BUSCAR
BUSCAR
Professora da UFRN vê riscos em reduzir intervalo para 2ª dose da vacina de Oxford: “Eficácia cai”
Professora da UFRN Janeusa Trindade, pós-doutora em Imunologia – Foto: 98 FM / Reprodução / Arquivo

Como parte da estratégia mundial para evitar o avanço da variante Delta do coronavírus, identificada originalmente na Índia, a Secretaria Estadual de Saúde Pública (Sesap) confirmou nesta sexta-feira (9) que avalia reduzir o intervalo entre as duas doses da vacina contra a Covid-19 do tipo Oxford/Astrazeneca.

Ao PORTAL DA 98 FM, a pasta confirmou que o assunto está em debate e pode ser pauta da próxima reunião da Comissão Intergestores Bipartite (CIB), que reúne representantes da Sesap e das prefeituras para discutir periodicamente a campanha de vacinação contra a Covid-19 no Estado.
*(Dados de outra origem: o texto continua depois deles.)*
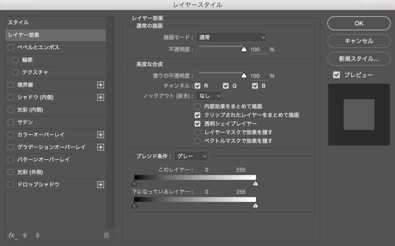395x246 pixels.
Task: Uncheck the プレビュー checkbox
Action: [336, 75]
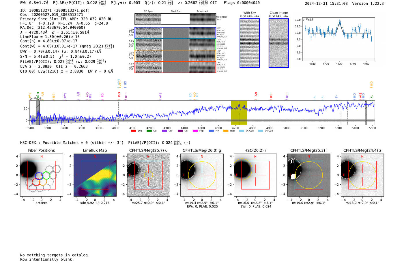The height and width of the screenshot is (275, 404).
Task: Select the CFHTLS/Meg(25.7) u cutout
Action: 148,175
Não há prazo para que haja uma decisão sobre o tema.

Pelo País afora, pelo menos cinco estados já reduziram o intervalo da 1ª para a 2ª dose. Em Pernambuco, por exemplo, em vez de 12 semanas (84 dias), a dose de reforço passou a ser administrada após 60 dias da primeira aplicação. As autoridades de saúde justificam a decisão apontando estudos científicos que mostram que, somente com duas doses, a vacina de Oxford protege contra a variante Delta. A mesma estratégia é pensada para a vacina da Pfizer.

A medida preocupa a professora da Universidade Federal do Rio Grande do Norte (UFRN) Janeusa Trindade, pós-doutora em Imunologia. A especialista afirma que, apesar de oferecer maior proteção contra a variante Delta, a antecipação da 2ª dose de Oxford representa uma queda na eficácia geral da vacina – o que, associado a medidas de relaxamento na circulação de pessoas, pode comprometer a imunização coletiva.

Estudos mostram que, com um intervalo de 12 semanas entre a 1ª e a 2ª dose, a vacina de Oxford oferece proteção global de 81% contra a Covid-19. Quando é aplicada com intervalo de 60 dias, a eficácia cai para 63%. “A eficácia é menor, cai”, diz ela.

Há uma diferença, no entanto, quando se compara a eficácia da vacina para a cepa original e para a variante Delta. Na variante original, só a primeira dose já oferecia proteção de 76%. No caso da cepa indiana, cai para 30% – só chegando a uma proteção robusta após a segunda dose. Por mais que seja uma proteção menor, uma eficácia alta contra a variante Delta após segunda dose compensaria a perda da eficácia global, apontam alguns gestores.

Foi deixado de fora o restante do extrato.